The Northern Finland Birth Cohort 1966 (NFBC1966 and NFBC1986, 2021) is a prospective follow-up study of offspring with expected date of birth in 1966. The data include originally 12 068 mothers and 12 231 children from the provinces of Lapland and Oulu in Finland (NFBC1966 and NFBC1986, 2021). We used register data from 1969 until offspring's age of 46 years. We also used personal identification codes given to all citizens and residents of Finland to merge register data to the NFBC1966 data set. Permission to link register data was obtained from the Ministry of Social Affairs and Health. The ethical committee of the Northern Ostrobothnia Hospital District keeps the study under review.

Participants

We excluded 1488 (12.2%) members of the cohort whose maternal questionnaire information was missing for any variable used in the study. We also excluded 282 (2.3%) twins and 5411 (44.2%) whose weight or height was not measured in clinical examination at the age of 46 years. Our final study sample included 5050 offspring (Fig. 1). This sample included 388 (7.7%) offspring who had a parent with SMI and 4662 (92.3%) offspring in comparison cohort. All participants gave written informed consent.

Fig. 1. Flowchart of study design.

Classification for obesity

Weight (cm) and height (cm) were measured in a clinical examination and body mass index (BMI) was calculated at the offspring age of 46 years. The BMI is a simple index of weight-for-height that is commonly used to classify underweight, overweight and obesity in adults. It is calculated as weight in kilograms divided by the square of the height in meters (kg/m2). The international classification of adult underweight, overweight and obesity according to BMI was used, as given in Table 1 (WHO: Global Database on Body Mass Index, 2006).

Table 1. The international classification of adult underweight, overweight and obesity based on BMI

Parental SMI

We used parental SMI as exposure in the study. The information of parental SMI was obtained from the Care Register for Health Care (CRHC), kept by THL, the Finnish Institute for Health and Welfare. Parents with SMI were those who had been diagnosed for any hospital treated psychiatric disorder during 1969–1982 (at the offspring age of 3–16 years, ICD-8 codes 290–315). Maternal and paternal SMI were studied separately. The CRHC has a very good accuracy and it is one of the oldest person-level hospital discharge registers (Sund, Reference Sund2012).

Confounders

Information about the confounders was obtained from the mother by the local midwives using a pre-defined questionnaire in the antenatal clinics. The questionnaire was filled in from the 24th to 28th gestational week. If this was impossible, the questionnaire was completed later during the pregnancy or after the delivery.

We used offspring gender, maternal smoking, mother's marital status, mother's educational level and maternal BMI as confounders. Maternal smoking was dichotomized into smokers and non-smokers. Mothers' marital status was dichotomized into two groups: married and others (unmarried, divorced, widowed). Those mothers who continued smoking in the second trimester were considered as smokers.
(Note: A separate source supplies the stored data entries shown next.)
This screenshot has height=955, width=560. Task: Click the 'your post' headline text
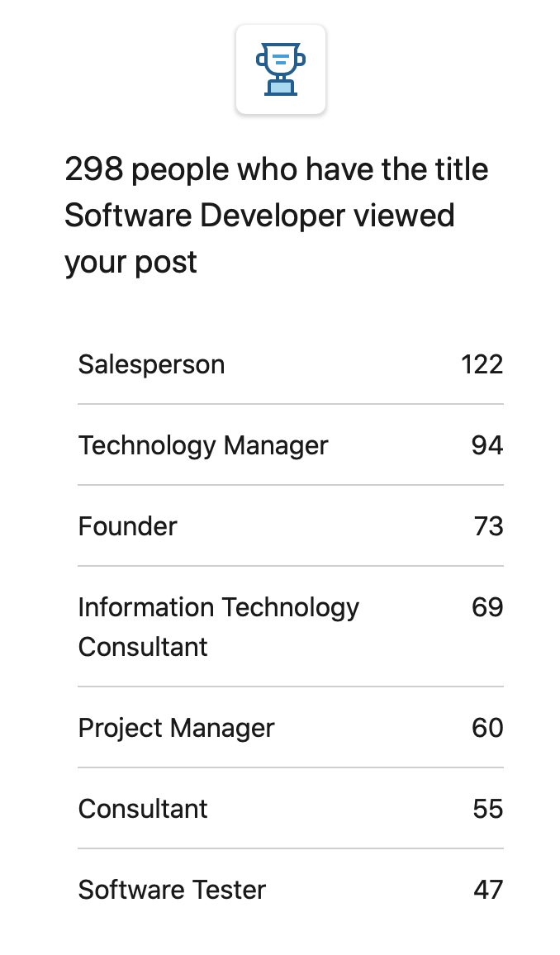(x=131, y=263)
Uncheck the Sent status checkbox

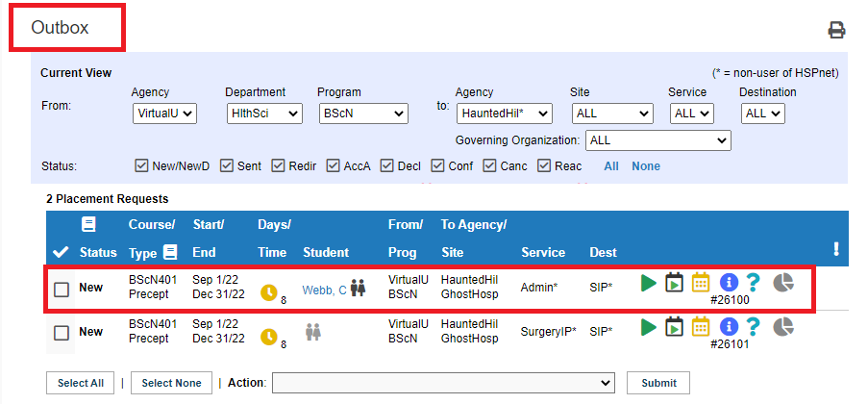227,165
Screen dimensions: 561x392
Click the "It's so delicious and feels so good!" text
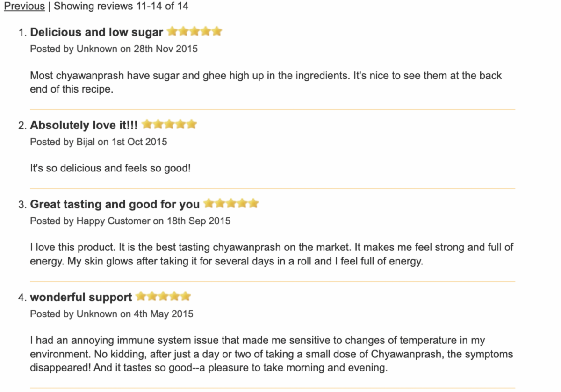[x=110, y=168]
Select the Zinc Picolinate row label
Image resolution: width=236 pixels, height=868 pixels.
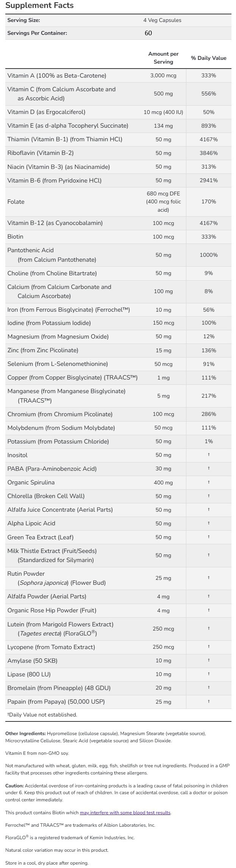pos(43,350)
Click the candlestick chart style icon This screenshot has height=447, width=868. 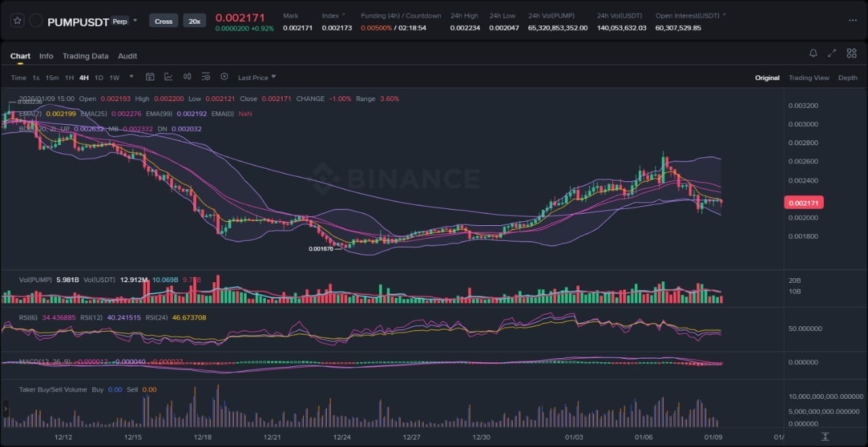pyautogui.click(x=186, y=77)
Mothers' educational level was categorized into three levels according to the length of educations: less than 9, 9–11, and 12 years or more. Mother's weight (kg) and height (cm) before pregnancy were asked in a pre-defined questionnaire at antenatal clinic. BMI was calculated using these measures.

Statistical methods

Analyses were performed using R version 1.2.1335. Descriptive statistics were used to compare the offspring of people with SMI and comparison group. Comparisons were conducted using cross-tabulation and χ2 testing. We were interested in the five BMI categories. We calculated crude odds ratios (OR) and adjusted OR using multinomial logistic regression. We excluded ‘Underweight’ class from our regression analyses, while this event was too rare. We used gender, marital status, mother's education, mother's smoking during pregnancy and mother's BMI as confounding factors. Mothers' educational level was categorized into two levels (less than 9 years and over 9 years) in regression analyses as the event was too rare for highest education level. We calculated the crude OR and adjusted OR with 95% confidence intervals (CI) for each exposed group (offspring of mothers with SMI, offspring of fathers with SMI and offspring of either parent or both with SMI).

Results

Descriptive analyses

Table 2 summarizes the characteristics of middle-age offspring and their mothers in the NFBC1966 divided into two groups: offspring of either parent with SMI and comparison group. Mothers of the offspring of parents with SMI were more likely to continue smoking during pregnancy.

Table 2. Characteristics of offspring and their mothers – separately in the offspring of either parent with severe mental illness (SMI), offspring of mothers with SMI, offspring of fathers with SMI and comparison group (offspring of parents without SMI)

a t test (p value).

Table 3 summarizes the distribution in BMI between the two groups: offspring of either parent with SMI and without SMI. There was no statistically significant difference in BMI categories between the two groups (χ2 = 9.45, p = 0.051).

Table 3. Body mass index in the offspring of either parent with severe mental illness (SMI) and without SMI

Multinomial logistic regression analyses

In Table 4 is presented the risk of obesity in three different categories (overweight, obesity class I, obesity classes II–III) for the offspring of mothers with SMI, for the offspring of fathers with SMI and for the offspring of either parent with SMI. Analyses could not be conducted separately for male and female offspring as the exposure was too rare. Statistically significant results were found for the offspring of mothers with SMI [overweight: adjusted OR 1.93 (95% CI 1.29–2.90), obese class I: adjusted OR 1.97 (1.20–3.25), obese classes II–III: adjusted OR 2.98 (1.67–5.33)]. For the offspring of fathers with SMI, the results were not statistically significant [overweight: adjusted OR 0.97 (0.72–1.32), obese class I: 1.41 (0.98–2.03), obese classes II–III: 0.87 (0.48–1.58)]. For the offspring of either parent with SMI, statistically significant results were found in obese class I and obese classes II–III [overweight: adjusted OR 1.21 (0.94–1.54), obese class I: 1.52 (1.03–1.08), obese classes II–III: 1.53 (1.01–2.32)].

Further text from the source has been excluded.